The following are the top stories in the Maltese and overseas press.

The Times of Malta reports that Cancer patients are getting drugs which are too strong, due to costs. It also focuses on the Eurovision Song Contest, saying all eyes in Malta will be on Gianluca as ‘Doctor Feelgood’.

The Malta Independent also focuses on the run-up to the final night of the Eurovision Song Contest.

l-orizzont reports how the GWU reported that some chauffeurs are being paid just €3.50 per hour. It also says that the wife of permanent secretary Chris Ciantar was paid €26,000 overtime and €26,000 in allowances by her husband’s ministry.

In-Nazzjon leads with a PN statement that the health minister took the law into his own hand when he dissolved the Embryo Protection Agency.

Press digest

Al Sumaria reports that more than 75 people have been killed in sectarian attacks in several bomb attacks in Iraq's worst day of violence for months. Three separate bombs attacks hit Sunni Muslim areas in and around Baghdad. Later two bombs went off near shopping areas. The attacks follow two days of deadly attacks on Shia targets.

The man in charge for UN’s plans for reconstruction on Syria after the current conflict has warned of massive challenges ahead. CTV News quotes Abdullah al-Dardari saying that more than two years of fighting have cost Syria at least $60 billion and caused the vital oil industry to crumble. A quarter of all homes have been destroyed or severely damaged, and much of the medical system is in ruins. To rebuild the country, he said rebuilding just what has been destroyed would cost more than $80 billion.

Meanwhile, The New York Times quotes the UN's refugee agency confirming that more than 1.5 million people have fled the conflict in Syria – mainly to Jordan and Lebanon – and that some 4.25 million have been displaced within the country. The UN estimates that 80,000 people have died in the uprising against Syrian President Bashar al-Assad.

Argentina Star says the country’s former leader Jorge Rafael Videla, who from 1976-1981 led a military junta responsible for the torture, kidnapping and murder of thousands, has died in his prison cell of natural causes. He was age 87. Videla was serving a life sentence for human rights violations

The BBC quotes the widow of the former Russian spy Alexander Litvinenko reacting with utter dismay by the ruling by a British judge conducting the inquest into her husband’s death. Sir Robert Owen said the inquest could not take evidence on the Russian state on grounds of national security. Marina Litvinenko felt the coroner had made a “decision to abandon his search for the truth about Russian state responsibility for her husband's death”. Litvinenko, 43, was poisoned by radio active polonium. His wife had previously claimed the UK and Russia were trying to shut down the inquest to preserve trade interests.

Panapress reports the UN has voted to add a number of countries to its decolonisation list, affirming the inhabitants' right to "self-determination and independence". The list decolonisation includes French Polynesia and France's Pacific territory of New Caledonia. Britain has the Falklands, known as the Malvinas islands by the Spanish-speaking world, along with Gibraltar, Anguilla, Bermuda, British Virgin Islands, Cayman Islands, Montserrat, St Helena, Turks and Caicos islands and Pitcairn on the UN list. American Samoa, Guam and the US Virgin Islands remain under US jurisdiction. New Zealand's Tokelau is also on the UN list. Though the measure is largely symbolic, it calls on the ruling governments to "facilitate rapid progress" towards self-determination.
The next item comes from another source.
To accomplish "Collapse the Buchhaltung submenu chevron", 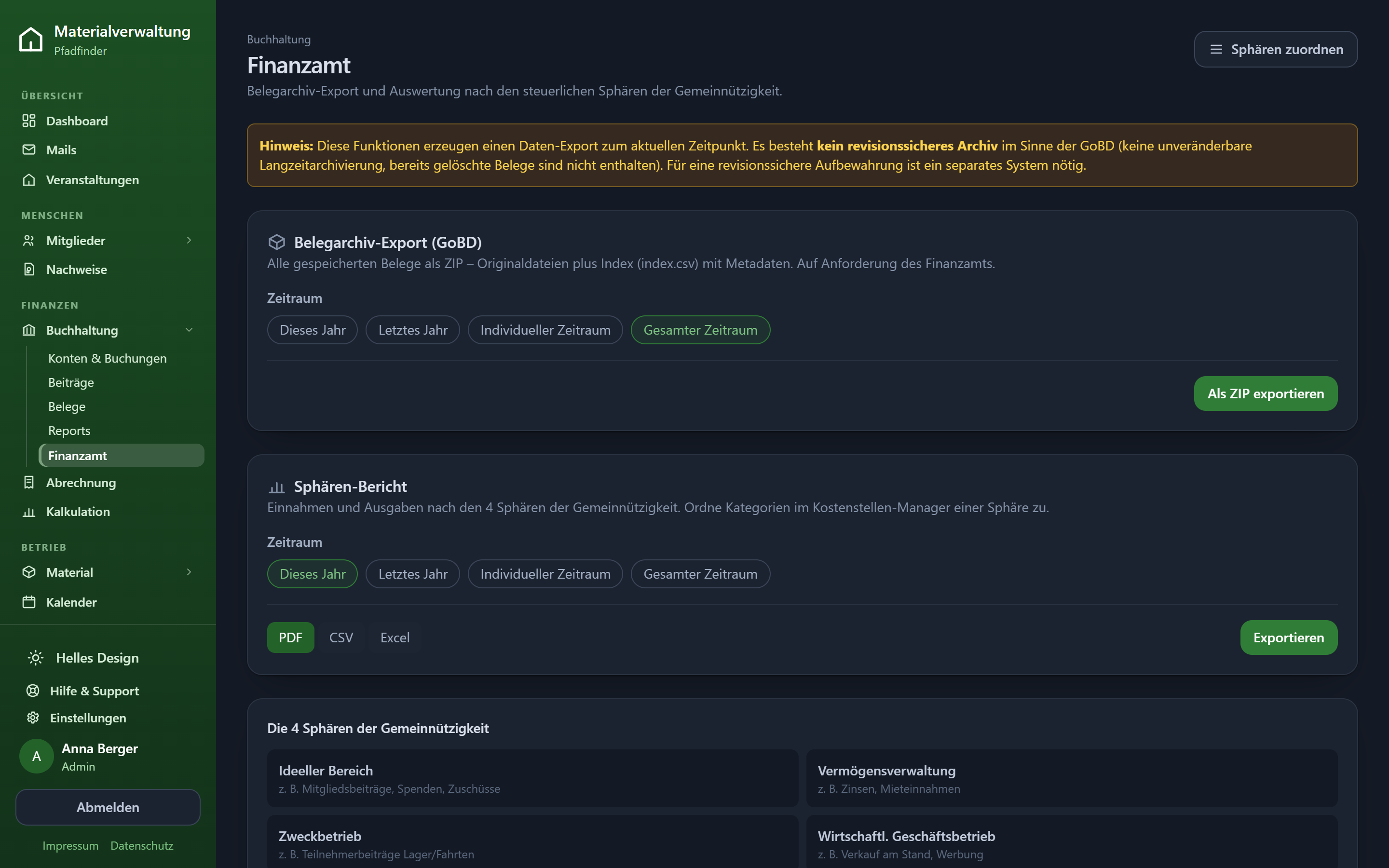I will pos(189,330).

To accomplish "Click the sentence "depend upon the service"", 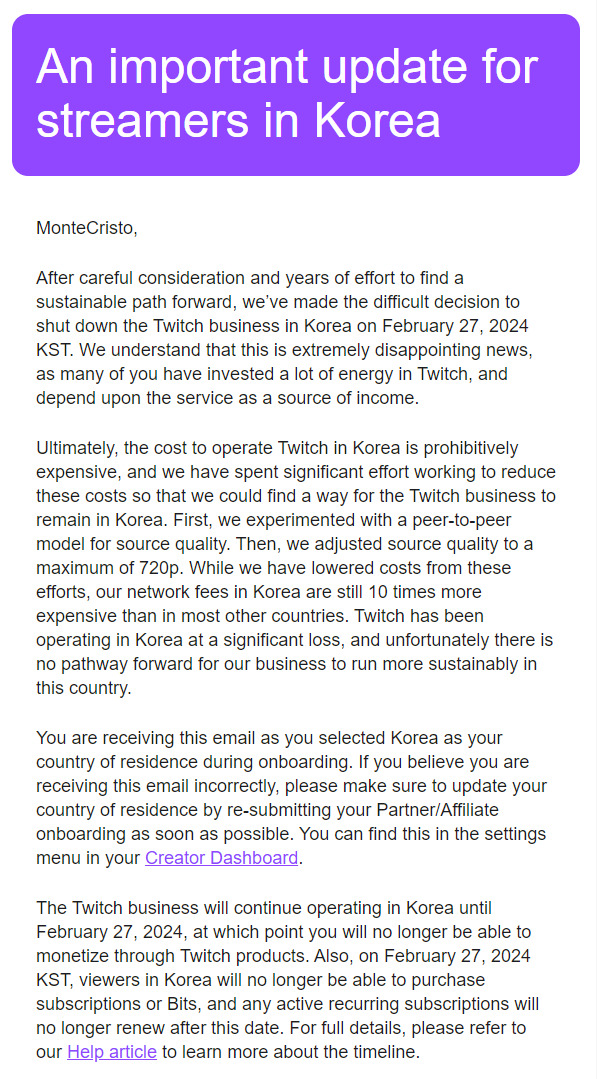I will click(x=227, y=398).
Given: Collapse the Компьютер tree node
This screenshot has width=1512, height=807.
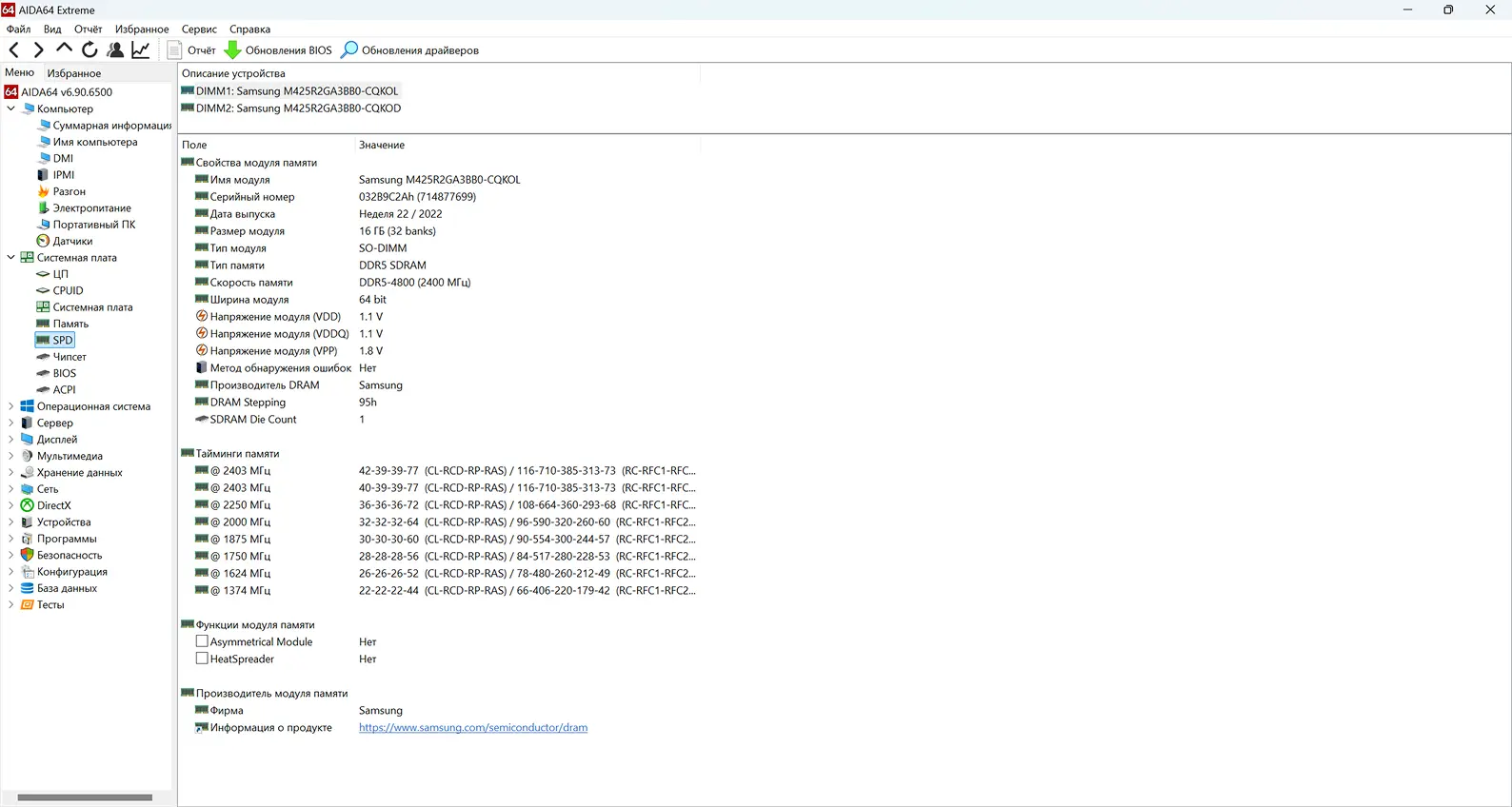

France 24 says a man was arrested on Friday after causing a scare at the Cannes Film Festival, where he attacked a TV studio with a gun loaded with blanks and a dummy grenade. There was a brief moment of panic in the crowd around the seafront studio, but no-one was hurt. The TV channel, France's Canal Plus, resumed broadcasts after a break of several minutes. Earlier, jewellery worth $1.4 million due to be loaned to stars at the Cannes Film Festival was stolen from a local hotel in a pre-dawn heist, according to French investigators.

Various British tabloids reports that Scotland Yard has disclosed it had identified a number of suspects in the case of missing Madeleine McCann. The Daily Mail says officers investigating the case as part of a review have drawn up a list of “people of interest” they wish to speak to in connection with the girl’s disappearance in May 2007. The review was launched in 2011 in an attempt to find out what happened to the toddler who vanished from the family's holiday apartment in Praia da Luz on the Algarve.